The 26 cancers first detected by Cancerseek included nine cases of lung cancer, six of ovarian cancer and two of colorectal cancer. Seventeen of them (65%) were early stage – defined as localized or regional – including five cases with stage I tumors. Fifteen were detected by ctDNA analysis and 12 by elevated protein biomarkers (one subject had abnormal levels of both a ctDNA mutation and a protein biomarker). Routine screening picked up an additional 20 breast cancers, three lung cancers and one colorectal cancer. Twenty-two were localized or regional, including 16 stage I breast cancers. Of the 46 cancers not picked up by either modality, 10 were stage I uterine cancers, which are often detected at an early stage because of post-menstrual bleeding.

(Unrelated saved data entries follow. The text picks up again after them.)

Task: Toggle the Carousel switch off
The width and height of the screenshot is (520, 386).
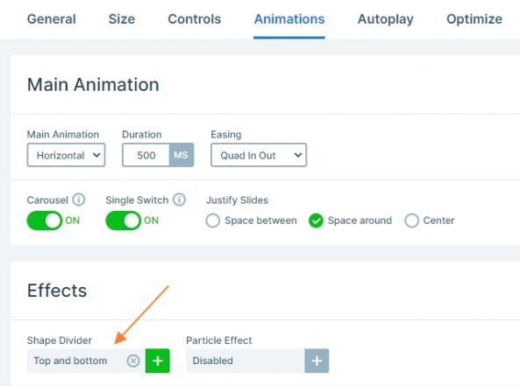Action: pos(45,221)
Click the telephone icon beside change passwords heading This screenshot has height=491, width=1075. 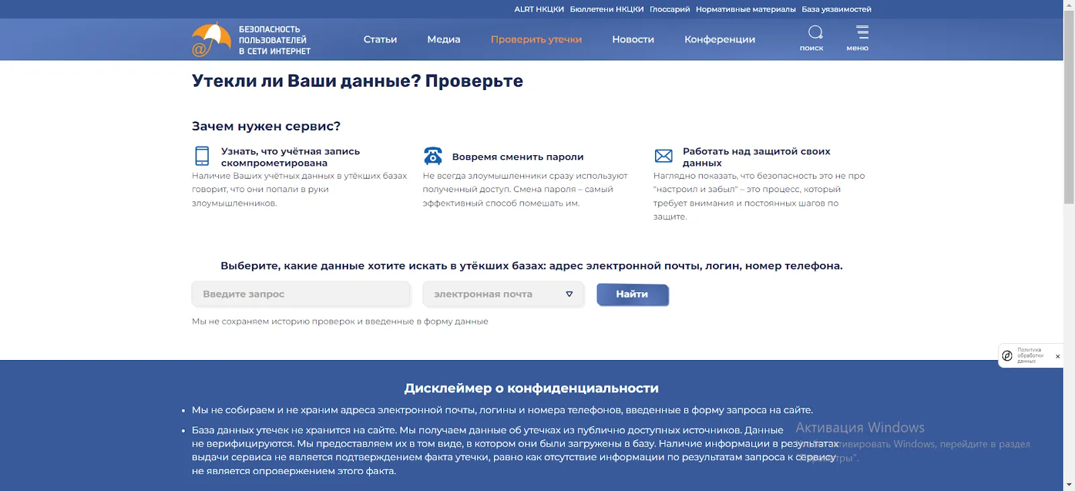coord(433,156)
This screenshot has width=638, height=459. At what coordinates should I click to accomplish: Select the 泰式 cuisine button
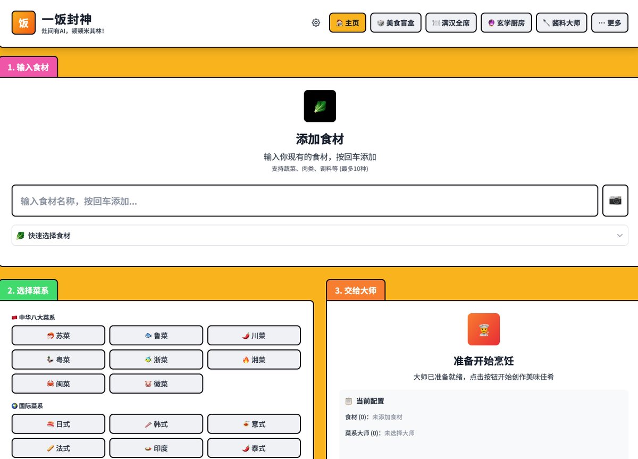254,448

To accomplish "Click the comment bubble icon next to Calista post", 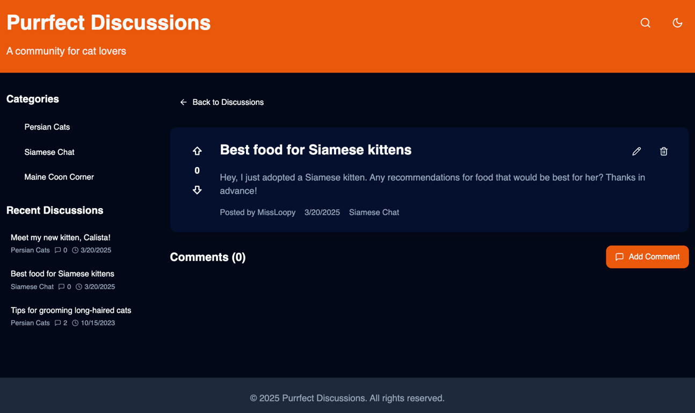I will 58,250.
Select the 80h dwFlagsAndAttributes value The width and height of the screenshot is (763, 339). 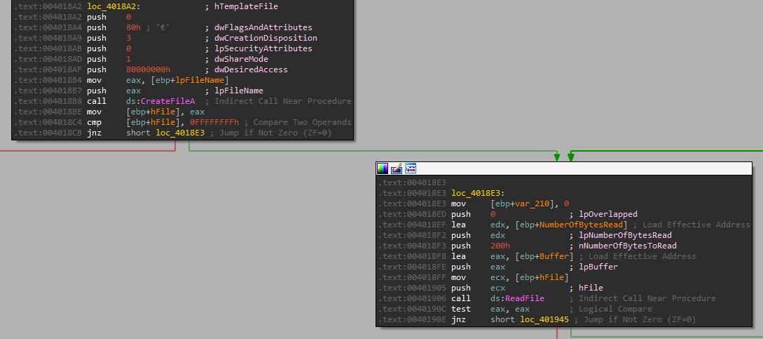tap(135, 27)
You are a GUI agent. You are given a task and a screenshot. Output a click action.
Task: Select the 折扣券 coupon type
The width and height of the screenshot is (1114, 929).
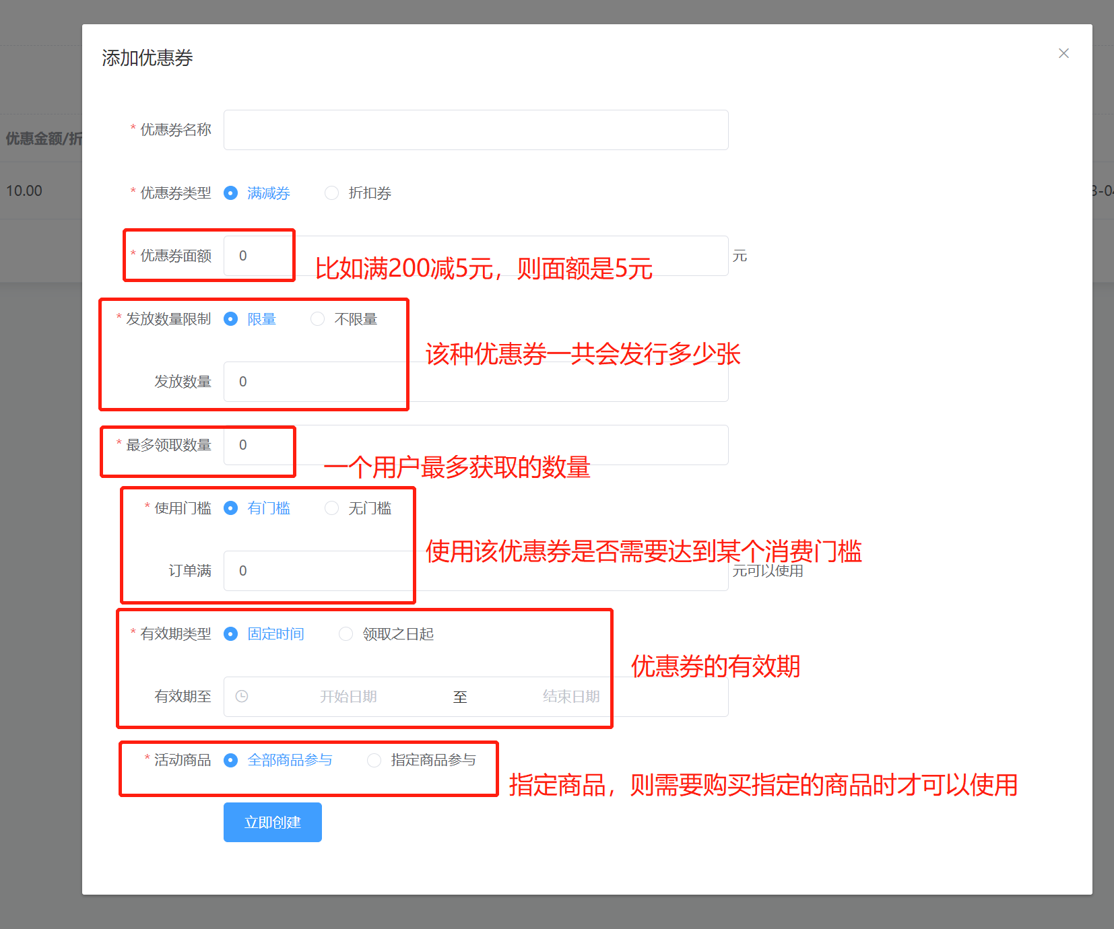click(x=358, y=193)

In all, 38 of these 46 cancers were localized or regional – 26 were stage I malignancies. “I’d characterize it as ‘okay but needs improvement’,” Buchanan said. The blood test had a sensitivity of 27.1% across all cancers and 31.1% for seven that currently have no screening options at present. Combining Cancerseek with current standard-of-care testing resulted in a sensitivity of 52.1%, which represents a doubling of the cancers detected during screening.
The study also reported that 1% of participants underwent a PET-CT scan on the basis of a false positive blood test and that 0.22% underwent a futile diagnostic procedure. “It’s acceptable – of course we always want to further refine it,” Buchanan said. “I think there’s room for improvement there.”

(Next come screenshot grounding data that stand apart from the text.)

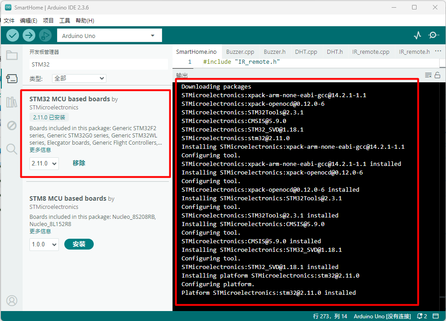Open the Serial Monitor magnifier icon
446x321 pixels.
tap(433, 35)
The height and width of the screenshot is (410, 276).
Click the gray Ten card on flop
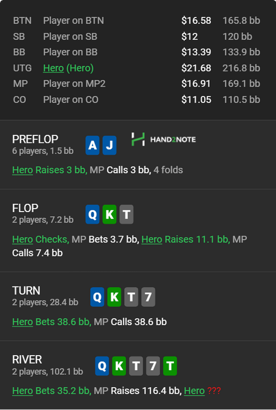[127, 214]
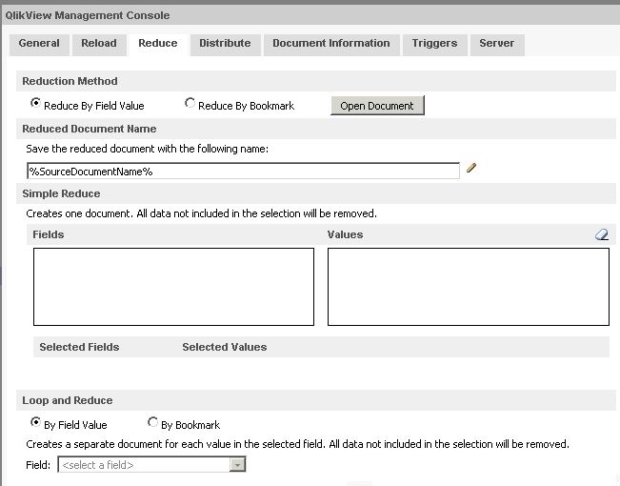Choose By Bookmark under Loop and Reduce
The width and height of the screenshot is (620, 486).
point(153,423)
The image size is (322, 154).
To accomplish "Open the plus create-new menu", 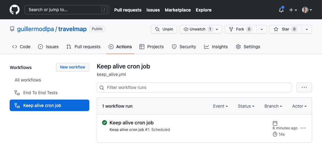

The test employed in the study was an early version, developed in 2016, of Cancerseek. Since the investigators completed the study design and obtained institutional review board approval, they have developed machine learning methods to improve its sensitivity and specificity by analyzing the ctDNA mutation more comprehensively and have reported on a simple polymerase chain reaction (PCR) test for aneuploidy (an abnormal number of chromosomes), which further improves sensitivity. Thrive has so far remained loyal to the basic principle of analyzing ctDNA for cancer-associated mutations, while extending the test to other analytes.

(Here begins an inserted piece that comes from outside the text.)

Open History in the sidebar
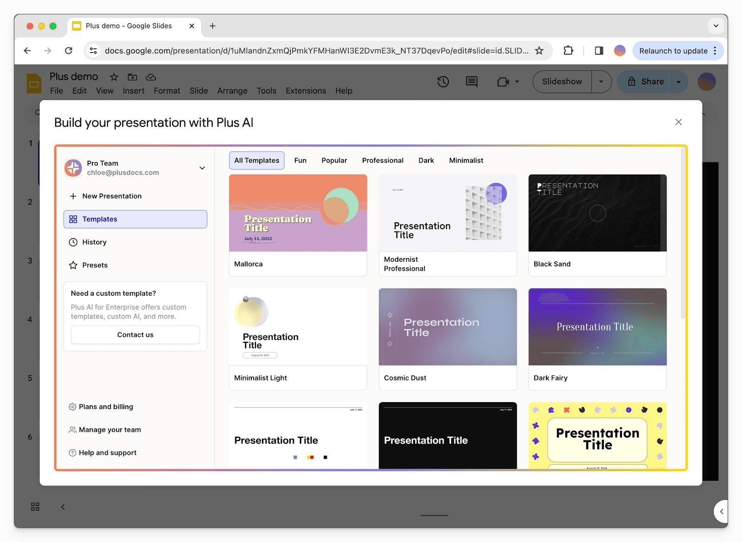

A confirmatory test in a much larger and more diverse population – with a matched control group – is required to fully evaluate the clinical utility of Cancerseek. “We cannot say that the test saves lives or improves clinical outcomes at this time,” Buchanan said. But meanwhile, the present phase I study has another four years to run, during which participants will undergo two further blood tests. “We presume that some participants will move categories,” Buchanan said. That movement will, inevitably, alter the test’s reported sensitivity. The subjects are scheduled to undergo a second blood test this fall. It’s not clear at this point whether the COVID-19 pandemic will disrupt this plan. “It’s certainly a concern right now,” Buchanan said.